State Rep. Kelly Keisling announces $11.5 million in water infrastructure grants

State Rep. Kelly Keisling today announced $11.5 million in grant funding to improve water infrastructure in Clay, Fentress, and Macon counties.

“Our communities prosper when they have safe and reliable infrastructure,” Keisling said. “These projects will address critical needs as well as make improvements that will benefit countless residents and businesses. We appreciate TDEC’s partnership as well as the efforts of everyone involved in these important projects.”

The grants, administered by the Tennessee Department of Environment and Conservation (TDEC), are among 131 grants totaling $232.7 million from the state’s American Rescue Plan (ARP) fund.

Grant recipients include:

  • City of Lafayette: $2.19 million to develop an asset management plan and a variety of drinking water, wastewater and stormwater projects, including extending safe potable drinking water to residents. Additional projects include the replacement of leaking storm sewer system components and approximately 900 linear feet of the current failing wastewater collection system.

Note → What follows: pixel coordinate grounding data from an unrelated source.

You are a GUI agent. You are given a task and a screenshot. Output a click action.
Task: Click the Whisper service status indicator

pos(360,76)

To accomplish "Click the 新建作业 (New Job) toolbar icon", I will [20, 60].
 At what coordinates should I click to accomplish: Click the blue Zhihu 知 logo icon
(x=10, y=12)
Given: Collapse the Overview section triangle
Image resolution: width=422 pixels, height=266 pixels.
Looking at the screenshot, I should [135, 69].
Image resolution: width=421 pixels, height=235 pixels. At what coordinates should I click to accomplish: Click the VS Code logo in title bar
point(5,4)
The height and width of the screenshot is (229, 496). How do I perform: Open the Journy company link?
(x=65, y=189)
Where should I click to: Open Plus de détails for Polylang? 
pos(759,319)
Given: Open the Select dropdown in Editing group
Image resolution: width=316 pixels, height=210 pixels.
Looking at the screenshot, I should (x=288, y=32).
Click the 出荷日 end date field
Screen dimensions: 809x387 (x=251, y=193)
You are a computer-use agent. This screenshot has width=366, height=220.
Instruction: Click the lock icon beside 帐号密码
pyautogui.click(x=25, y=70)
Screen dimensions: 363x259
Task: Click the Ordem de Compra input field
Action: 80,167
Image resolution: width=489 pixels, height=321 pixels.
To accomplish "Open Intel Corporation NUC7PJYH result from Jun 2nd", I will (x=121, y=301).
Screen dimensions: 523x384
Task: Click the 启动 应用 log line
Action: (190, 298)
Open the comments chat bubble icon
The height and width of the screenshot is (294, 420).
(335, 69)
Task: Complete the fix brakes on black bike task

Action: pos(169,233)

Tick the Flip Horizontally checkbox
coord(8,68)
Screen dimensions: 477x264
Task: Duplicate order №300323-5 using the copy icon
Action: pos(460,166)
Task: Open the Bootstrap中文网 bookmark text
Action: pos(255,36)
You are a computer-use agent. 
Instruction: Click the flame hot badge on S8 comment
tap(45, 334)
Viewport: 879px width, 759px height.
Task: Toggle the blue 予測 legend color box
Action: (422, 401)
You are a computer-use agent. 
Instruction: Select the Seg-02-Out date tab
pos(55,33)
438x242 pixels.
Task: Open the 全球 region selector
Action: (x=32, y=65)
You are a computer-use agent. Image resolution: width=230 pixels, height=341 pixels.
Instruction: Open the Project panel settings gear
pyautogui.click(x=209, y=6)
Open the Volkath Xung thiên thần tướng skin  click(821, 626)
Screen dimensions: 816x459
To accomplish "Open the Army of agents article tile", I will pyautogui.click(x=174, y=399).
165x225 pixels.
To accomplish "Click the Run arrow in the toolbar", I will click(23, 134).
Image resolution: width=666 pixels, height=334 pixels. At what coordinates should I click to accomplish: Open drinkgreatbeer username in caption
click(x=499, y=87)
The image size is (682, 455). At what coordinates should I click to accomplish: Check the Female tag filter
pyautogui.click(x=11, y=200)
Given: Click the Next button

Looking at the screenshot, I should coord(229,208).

The city will also continue to complete a standardized pipeline condition assessment program including televised inspections, smoke tests, lift station pump runtime data analysis, visual inspections during and following rain events and data collected from strategically placed flow monitors.

  • Clay County: $1.14 million to develop an asset management plan and modernize aged facilities in order to reduce water loss in the county. Projects include the replacement of approximately two-thirds of aged service lines in the Northwest Clay Utility District with new service lines. The county will also install approximately 550 linear feet of 6-inch water main and a new meter vault near the state line which will allow each utility to transfer water as needed and better serve their respective customers in a water emergency.

  • Fentress County: $5.26 million to address critical drinking water needs. Projects include raw water intake rehabilitation, new water line installation to replace aged, leaky water lines, construction of a new water booster station, replacement of an existing aged booster station, and rehabilitation of three water storage tanks in the city of Allardt.

  • Macon County: $2.87 million to develop an asset management plan and address critical drinking water needs. Projects include geographic information system mapping, the installation of more than 50,000 linear feet of water line throughout the county, and water line extensions in order to provide potable drinking water to residents.

Tennessee received $3.7 billion from the ARP, and the state’s Financial Stimulus Accountability Group dedicated $1.35 billion of those funds to TDEC to support water projects in communities throughout the state. Of the $1.35 billion, approximately $1 billion was designated for non-competitive formula-based grants offered to counties and eligible cities. The remaining funds will go to state-initiated projects and competitive grants.